Uma oferta bilionária pela Racing Bulls movimentou os bastidores da Fórmula 1 neste final de semana. Segundo o jornal The Times, a Red Bull Racing recusou uma proposta de US$ 3 bilhões, apoiada por fundos sediados em Abu Dhabi, para vender sua segunda equipe na categoria.
A negociação teria sido liderada por Dean Attew, ex-investigador de Bernie Ecclestone, em parceria com o financista Andrew Harriott. A iniciativa reforça o interesse que estruturas consolidadas da Fórmula 1,(FOM) continuam despertando entre investidores internacionais.
De acordo com a publicação, Attew já esteve envolvido anteriormente em uma tentativa de compra da própria Formula One Group junto ao fundo CVC Capital. Na ocasião, entretanto, a empresa acabou vendendo sua participação para a Liberty Media em 2016.
Atualmente, o modelo de duas equipes da Red Bull é único no grid da Fórmula 1. A Racing Bulls desempenha um papel importante no desenvolvimento de jovens pilotos antes de uma eventual promoção para a equipe principal, trajetória já percorrida por nomes como Max Verstappen e Isack Hadjar.

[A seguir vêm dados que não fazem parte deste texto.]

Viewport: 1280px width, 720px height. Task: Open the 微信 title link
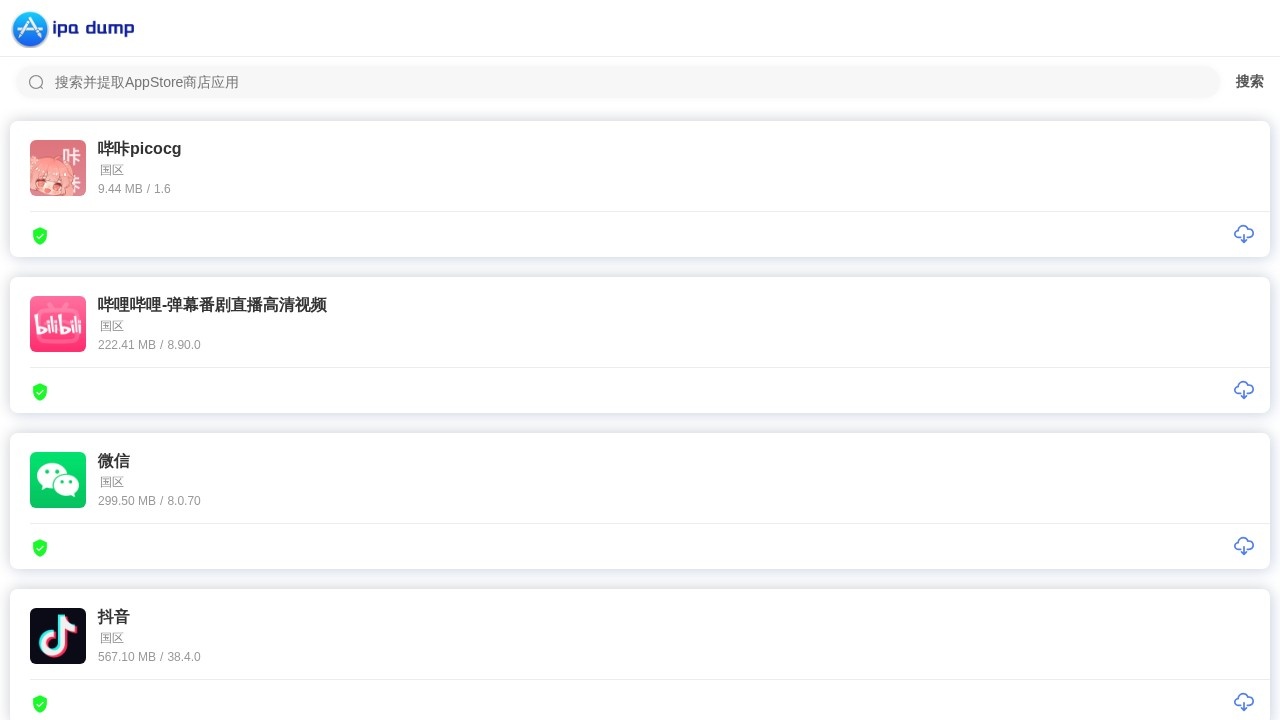pyautogui.click(x=114, y=461)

Esse formato, no entanto, vem sendo alvo de questionamentos recentes. O CEO da McLaren, Zak Brown, enviou uma carta ao presidente da FIA, Mohammed Ben Sulayem, manifestando preocupação com o impacto desse tipo de estrutura sobre a competitividade da categoria.
Brown escreveu: “Existe uma preocupação real de que a categoria corra o risco de dar um passo para trás em termos de integridade e justiça, justamente quando o regulamento foi desenvolvido, com um esforço coletivo significativo, para seguir na direção oposta”.
“Exceto quando se trata de unidades de potência, que nem todos fabricam, as equipes deveriam operar de forma totalmente independente para garantir total justiça. Em questões técnicas, financeiras ou de governança, alianças têm potencial para obscurecer as coisas”, acrescentou.
Brown concluiu destacando a importância de igualdade competitiva na categoria: “No fim das contas, acredito que vocês, fãs, querem saber que os vinte e dois pilotos estão competindo entre si com a mesma intensidade e que as mesmas regras se aplicam às onze equipes. A Liberty e a FIA fizeram um trabalho excepcional para fazer nosso esporte crescer, estamos prosperando, então estou confiante de que essa é uma área na qual iremos nos concentrar e resolver”, completou.